*** Opening of RECORD SET ***

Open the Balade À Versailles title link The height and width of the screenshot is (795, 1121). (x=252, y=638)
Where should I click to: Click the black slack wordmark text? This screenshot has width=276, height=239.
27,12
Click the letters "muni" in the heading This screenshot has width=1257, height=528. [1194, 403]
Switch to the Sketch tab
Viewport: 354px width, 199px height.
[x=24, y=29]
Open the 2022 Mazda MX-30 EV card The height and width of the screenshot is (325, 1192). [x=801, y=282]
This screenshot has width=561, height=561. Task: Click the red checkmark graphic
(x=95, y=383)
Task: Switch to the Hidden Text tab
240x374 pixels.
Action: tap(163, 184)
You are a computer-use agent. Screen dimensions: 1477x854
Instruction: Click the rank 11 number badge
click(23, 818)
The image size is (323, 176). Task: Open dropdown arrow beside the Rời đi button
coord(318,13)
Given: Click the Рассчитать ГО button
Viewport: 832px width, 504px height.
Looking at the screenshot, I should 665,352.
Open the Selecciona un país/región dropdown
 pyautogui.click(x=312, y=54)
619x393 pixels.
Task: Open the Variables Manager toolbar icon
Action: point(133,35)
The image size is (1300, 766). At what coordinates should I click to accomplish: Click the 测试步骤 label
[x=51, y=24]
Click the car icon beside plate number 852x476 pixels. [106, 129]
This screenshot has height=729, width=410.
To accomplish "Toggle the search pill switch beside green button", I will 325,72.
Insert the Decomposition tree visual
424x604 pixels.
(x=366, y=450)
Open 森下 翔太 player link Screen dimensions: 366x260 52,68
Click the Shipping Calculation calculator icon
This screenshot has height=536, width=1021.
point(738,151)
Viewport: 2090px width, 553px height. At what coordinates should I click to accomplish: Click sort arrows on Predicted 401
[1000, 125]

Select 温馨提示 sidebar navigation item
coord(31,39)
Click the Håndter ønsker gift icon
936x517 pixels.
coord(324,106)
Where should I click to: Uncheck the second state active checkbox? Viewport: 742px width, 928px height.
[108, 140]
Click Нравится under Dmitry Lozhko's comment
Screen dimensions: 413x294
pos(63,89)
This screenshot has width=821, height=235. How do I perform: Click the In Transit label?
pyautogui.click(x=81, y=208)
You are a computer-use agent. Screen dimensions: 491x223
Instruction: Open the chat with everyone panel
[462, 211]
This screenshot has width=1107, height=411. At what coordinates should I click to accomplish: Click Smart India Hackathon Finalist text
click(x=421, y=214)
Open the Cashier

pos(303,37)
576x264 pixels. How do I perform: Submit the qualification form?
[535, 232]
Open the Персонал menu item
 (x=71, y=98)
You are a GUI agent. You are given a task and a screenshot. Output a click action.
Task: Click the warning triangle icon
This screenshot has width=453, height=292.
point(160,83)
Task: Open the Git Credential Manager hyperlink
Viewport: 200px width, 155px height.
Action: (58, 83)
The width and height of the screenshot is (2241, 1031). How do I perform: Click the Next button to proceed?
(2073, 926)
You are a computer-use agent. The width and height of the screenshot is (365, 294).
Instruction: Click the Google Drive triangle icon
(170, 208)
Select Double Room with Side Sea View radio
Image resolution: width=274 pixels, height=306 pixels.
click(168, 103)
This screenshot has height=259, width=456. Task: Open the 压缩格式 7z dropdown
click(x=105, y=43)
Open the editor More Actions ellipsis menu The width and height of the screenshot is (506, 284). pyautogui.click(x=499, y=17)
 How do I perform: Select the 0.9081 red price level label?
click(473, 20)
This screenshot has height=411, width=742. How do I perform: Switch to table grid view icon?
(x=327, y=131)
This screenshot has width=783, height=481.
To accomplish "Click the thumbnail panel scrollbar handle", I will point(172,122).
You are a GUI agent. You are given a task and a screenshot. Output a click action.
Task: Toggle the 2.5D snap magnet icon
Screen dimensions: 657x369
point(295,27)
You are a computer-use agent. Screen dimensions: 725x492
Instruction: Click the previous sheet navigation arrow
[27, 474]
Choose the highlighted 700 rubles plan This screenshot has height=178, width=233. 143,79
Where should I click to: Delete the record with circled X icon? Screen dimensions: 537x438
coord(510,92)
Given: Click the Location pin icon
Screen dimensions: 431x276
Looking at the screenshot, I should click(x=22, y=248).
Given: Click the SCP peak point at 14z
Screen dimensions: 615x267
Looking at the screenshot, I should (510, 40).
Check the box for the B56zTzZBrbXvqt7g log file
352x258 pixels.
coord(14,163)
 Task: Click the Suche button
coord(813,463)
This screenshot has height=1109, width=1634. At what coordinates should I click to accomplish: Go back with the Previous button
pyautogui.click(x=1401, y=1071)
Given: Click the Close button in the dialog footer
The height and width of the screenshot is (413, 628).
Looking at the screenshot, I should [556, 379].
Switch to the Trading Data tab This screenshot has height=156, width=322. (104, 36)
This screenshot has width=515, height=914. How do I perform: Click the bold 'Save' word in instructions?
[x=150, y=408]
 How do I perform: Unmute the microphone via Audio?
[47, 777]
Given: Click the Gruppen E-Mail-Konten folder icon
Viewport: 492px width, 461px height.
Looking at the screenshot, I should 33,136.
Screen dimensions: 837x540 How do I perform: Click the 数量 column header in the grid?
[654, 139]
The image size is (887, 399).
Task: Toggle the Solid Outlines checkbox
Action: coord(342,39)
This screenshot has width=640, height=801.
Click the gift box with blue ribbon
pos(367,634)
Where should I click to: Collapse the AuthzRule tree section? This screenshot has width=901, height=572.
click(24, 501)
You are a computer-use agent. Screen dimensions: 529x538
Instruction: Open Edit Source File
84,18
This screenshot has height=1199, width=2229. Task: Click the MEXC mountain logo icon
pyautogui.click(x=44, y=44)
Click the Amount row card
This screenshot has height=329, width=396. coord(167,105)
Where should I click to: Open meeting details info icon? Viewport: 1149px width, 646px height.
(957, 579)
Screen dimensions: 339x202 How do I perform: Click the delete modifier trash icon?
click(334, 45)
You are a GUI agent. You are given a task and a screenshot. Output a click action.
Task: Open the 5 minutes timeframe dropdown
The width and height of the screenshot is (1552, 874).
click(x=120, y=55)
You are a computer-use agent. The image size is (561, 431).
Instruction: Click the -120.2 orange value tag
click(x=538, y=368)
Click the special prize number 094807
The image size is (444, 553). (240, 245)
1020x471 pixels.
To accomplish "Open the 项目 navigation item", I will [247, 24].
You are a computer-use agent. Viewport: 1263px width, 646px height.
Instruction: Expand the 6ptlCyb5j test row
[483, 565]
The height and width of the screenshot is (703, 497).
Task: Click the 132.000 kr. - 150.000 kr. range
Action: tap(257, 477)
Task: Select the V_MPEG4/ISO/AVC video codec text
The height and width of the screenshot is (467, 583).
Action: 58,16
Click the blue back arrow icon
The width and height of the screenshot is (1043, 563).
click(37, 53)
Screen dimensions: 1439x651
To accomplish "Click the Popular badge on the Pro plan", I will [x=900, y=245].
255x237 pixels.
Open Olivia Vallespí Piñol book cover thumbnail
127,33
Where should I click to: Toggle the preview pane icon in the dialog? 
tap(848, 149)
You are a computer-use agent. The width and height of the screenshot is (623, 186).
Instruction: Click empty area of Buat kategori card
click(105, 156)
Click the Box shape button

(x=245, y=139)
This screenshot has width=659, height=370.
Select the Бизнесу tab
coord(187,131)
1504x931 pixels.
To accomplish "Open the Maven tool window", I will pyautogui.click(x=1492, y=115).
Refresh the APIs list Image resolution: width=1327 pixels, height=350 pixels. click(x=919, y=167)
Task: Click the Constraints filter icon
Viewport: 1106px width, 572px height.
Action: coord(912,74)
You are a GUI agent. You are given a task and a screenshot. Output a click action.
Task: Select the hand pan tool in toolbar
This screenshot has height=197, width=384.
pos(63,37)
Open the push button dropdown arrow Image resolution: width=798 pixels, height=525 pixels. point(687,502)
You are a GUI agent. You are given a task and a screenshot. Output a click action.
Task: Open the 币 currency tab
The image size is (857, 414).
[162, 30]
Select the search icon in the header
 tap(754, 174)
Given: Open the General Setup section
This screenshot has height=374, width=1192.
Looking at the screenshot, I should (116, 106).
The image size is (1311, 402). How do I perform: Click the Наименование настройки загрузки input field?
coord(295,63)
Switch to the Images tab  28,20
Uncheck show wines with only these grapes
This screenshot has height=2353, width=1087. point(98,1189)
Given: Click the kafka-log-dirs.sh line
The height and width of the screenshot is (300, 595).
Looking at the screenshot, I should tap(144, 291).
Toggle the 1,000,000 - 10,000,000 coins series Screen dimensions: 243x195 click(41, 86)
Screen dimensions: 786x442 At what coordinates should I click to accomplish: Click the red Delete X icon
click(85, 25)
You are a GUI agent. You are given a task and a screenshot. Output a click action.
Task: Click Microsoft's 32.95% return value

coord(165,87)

*** Close of RECORD SET ***

* WORK REQUEST
Transcribe the records above from the line holding "Screen dimensions: 837x540" down to the line holding "You are a computer-use agent. Viewport: 1263px", inclusive, without adding anything.

* RESULT
Screen dimensions: 837x540 How do I perform: Click the 数量 column header in the grid?
[654, 139]
The image size is (887, 399).
Task: Toggle the Solid Outlines checkbox
Action: coord(342,39)
This screenshot has width=640, height=801.
Click the gift box with blue ribbon
pos(367,634)
Where should I click to: Collapse the AuthzRule tree section? This screenshot has width=901, height=572.
click(24, 501)
You are a computer-use agent. Screen dimensions: 529x538
Instruction: Open Edit Source File
84,18
This screenshot has height=1199, width=2229. Task: Click the MEXC mountain logo icon
pyautogui.click(x=44, y=44)
Click the Amount row card
This screenshot has height=329, width=396. coord(167,105)
Where should I click to: Open meeting details info icon? Viewport: 1149px width, 646px height.
(957, 579)
Screen dimensions: 339x202 How do I perform: Click the delete modifier trash icon?
click(334, 45)
You are a GUI agent. You are given a task and a screenshot. Output a click action.
Task: Open the 5 minutes timeframe dropdown
The width and height of the screenshot is (1552, 874).
click(x=120, y=55)
You are a computer-use agent. The image size is (561, 431).
Instruction: Click the -120.2 orange value tag
click(x=538, y=368)
Click the special prize number 094807
The image size is (444, 553). (240, 245)
1020x471 pixels.
To accomplish "Open the 项目 navigation item", I will [247, 24].
You are a computer-use agent. Viewport: 1263px width, 646px height.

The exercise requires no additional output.